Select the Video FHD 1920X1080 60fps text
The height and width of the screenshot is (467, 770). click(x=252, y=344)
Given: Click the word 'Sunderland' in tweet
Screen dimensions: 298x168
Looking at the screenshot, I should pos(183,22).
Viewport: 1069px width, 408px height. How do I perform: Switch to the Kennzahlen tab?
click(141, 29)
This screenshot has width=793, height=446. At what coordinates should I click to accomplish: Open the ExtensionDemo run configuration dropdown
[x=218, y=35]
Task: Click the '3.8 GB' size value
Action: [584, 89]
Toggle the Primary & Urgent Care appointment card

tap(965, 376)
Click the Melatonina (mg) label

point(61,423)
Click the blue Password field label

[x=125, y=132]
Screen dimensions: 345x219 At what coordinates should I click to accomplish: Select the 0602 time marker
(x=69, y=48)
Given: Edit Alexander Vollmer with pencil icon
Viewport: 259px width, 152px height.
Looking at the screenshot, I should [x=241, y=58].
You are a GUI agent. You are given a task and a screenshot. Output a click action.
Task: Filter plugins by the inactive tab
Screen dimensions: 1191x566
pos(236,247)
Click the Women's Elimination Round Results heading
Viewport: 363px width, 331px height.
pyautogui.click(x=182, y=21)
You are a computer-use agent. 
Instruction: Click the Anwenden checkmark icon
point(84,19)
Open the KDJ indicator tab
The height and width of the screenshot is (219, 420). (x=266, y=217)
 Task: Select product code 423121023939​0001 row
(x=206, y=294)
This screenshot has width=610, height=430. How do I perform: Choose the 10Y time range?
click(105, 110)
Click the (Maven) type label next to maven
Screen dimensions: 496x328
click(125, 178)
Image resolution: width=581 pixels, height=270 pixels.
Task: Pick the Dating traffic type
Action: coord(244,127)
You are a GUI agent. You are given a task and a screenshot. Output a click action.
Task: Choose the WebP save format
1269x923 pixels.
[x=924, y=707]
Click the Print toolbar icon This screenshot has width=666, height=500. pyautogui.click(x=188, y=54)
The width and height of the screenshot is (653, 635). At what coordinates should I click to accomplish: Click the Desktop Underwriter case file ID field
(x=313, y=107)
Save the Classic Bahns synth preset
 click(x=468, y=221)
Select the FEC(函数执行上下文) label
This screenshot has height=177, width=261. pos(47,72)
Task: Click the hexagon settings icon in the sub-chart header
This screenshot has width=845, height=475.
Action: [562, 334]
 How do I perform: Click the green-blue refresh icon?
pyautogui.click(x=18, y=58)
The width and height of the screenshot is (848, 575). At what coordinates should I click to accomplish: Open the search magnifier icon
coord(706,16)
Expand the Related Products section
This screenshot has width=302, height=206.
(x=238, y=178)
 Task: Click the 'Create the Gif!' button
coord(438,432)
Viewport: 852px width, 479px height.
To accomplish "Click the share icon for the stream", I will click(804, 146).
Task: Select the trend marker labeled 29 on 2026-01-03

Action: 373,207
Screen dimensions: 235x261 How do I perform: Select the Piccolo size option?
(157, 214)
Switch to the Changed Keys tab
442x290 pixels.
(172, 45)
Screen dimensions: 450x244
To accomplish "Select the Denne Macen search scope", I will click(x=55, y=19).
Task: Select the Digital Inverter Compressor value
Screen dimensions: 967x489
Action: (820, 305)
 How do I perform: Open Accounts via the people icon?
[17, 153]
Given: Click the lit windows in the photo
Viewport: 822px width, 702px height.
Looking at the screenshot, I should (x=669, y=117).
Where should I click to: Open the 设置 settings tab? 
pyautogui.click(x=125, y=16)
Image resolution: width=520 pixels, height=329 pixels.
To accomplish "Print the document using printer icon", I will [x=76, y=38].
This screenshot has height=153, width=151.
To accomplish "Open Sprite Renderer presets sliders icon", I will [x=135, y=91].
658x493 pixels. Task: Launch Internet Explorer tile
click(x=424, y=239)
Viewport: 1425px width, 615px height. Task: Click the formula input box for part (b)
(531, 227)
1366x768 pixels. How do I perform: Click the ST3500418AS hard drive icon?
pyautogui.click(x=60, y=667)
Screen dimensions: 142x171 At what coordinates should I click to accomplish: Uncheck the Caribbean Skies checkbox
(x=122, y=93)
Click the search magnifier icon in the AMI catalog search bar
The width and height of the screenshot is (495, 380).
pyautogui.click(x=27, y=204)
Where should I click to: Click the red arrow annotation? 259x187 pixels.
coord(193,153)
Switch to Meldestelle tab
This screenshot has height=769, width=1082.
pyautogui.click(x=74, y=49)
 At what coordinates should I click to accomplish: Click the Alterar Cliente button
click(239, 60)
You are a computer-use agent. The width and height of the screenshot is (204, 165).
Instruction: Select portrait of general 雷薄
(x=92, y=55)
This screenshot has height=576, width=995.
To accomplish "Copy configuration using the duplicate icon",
__________
▶ SET PROBLEM
Return each line from the data above that contains the word "Image", copied in full.

▶ RESPONSE
Image resolution: width=581 pixels, height=270 pixels.
Image resolution: width=520 pixels, height=329 pixels.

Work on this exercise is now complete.